El aprovechamiento de la tecnología en los procesos de enseñanza-aprendizaje ha permitido mejorar y enriquecer los niveles de comunicación e interacción entre maestros y estudiantes a través de estrategias como la conversación, el razonamiento, la discusión, la crítica, la negociación, entre otros, que conlleva a la construcción de aprendizajes colaborativos, significativos y contextualizados desarrollando las capacidades para la solución de problemas a nivel personal, social y cultural.
Además de la comunicación e interacción resulta importante la creación de ambientes de aprendizaje y comunidades de práctica que contribuyan con la construcción, acumulación y difusión del conocimiento en una organización (Wenger 1998) donde el estudiante se sienta un participante comprometido y dinámico, brindándole la oportunidad de interactuar colaborativamente con otras personas ampliando su comunidad y reduciendo las barreras de tiempo, espacio, accesibilidad y portabilidad del conocimiento. El aprendizaje móvil es una modalidad educativa que puede contribuir con la eliminación de estas barreras que impiden la conformación de comunidades de práctica y la administración de los sistemas de aprendizaje (López 2010).
Para que estos procesos de enseñanza aprendizaje se logren exitosamente, es necesario considerar que las políticas institucionales son una poderosa herramienta para que las personas desarrollen sus capacidades y talentos y con ellos se incorpore a su sociedad de una manera productiva, que se traduzca en un progreso económico, social y cultural (Vázquez 1970).

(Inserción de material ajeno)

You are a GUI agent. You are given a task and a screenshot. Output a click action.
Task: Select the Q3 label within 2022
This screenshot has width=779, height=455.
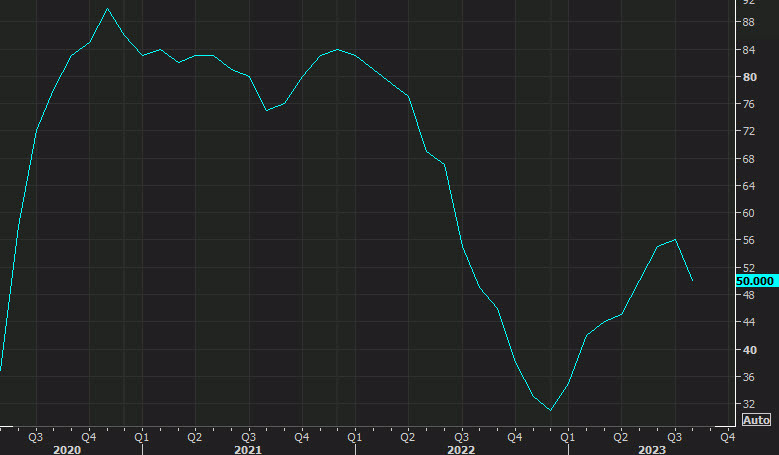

De tal manera surge la necesidad de evaluar y rediseñar tanto los objetivos de aprendizajes como las actividades pedagógicas que el docente realiza e involucran la estrecha relación que hoy tienen los seres humanos con la tecnología, permitiendo crear aprendizajes colaborativos, contextualizados y significativos para los participantes de una comunidad situada, a través de actividades innovadoras, ejercicios interactivos, videos tutoriales, transmisión de capsulas audiovisuales, juegos de creatividad, redes de aprendizajes, respondan con las características y necesidades propias del estudiante, desarrollando al máximo sus potencialidades.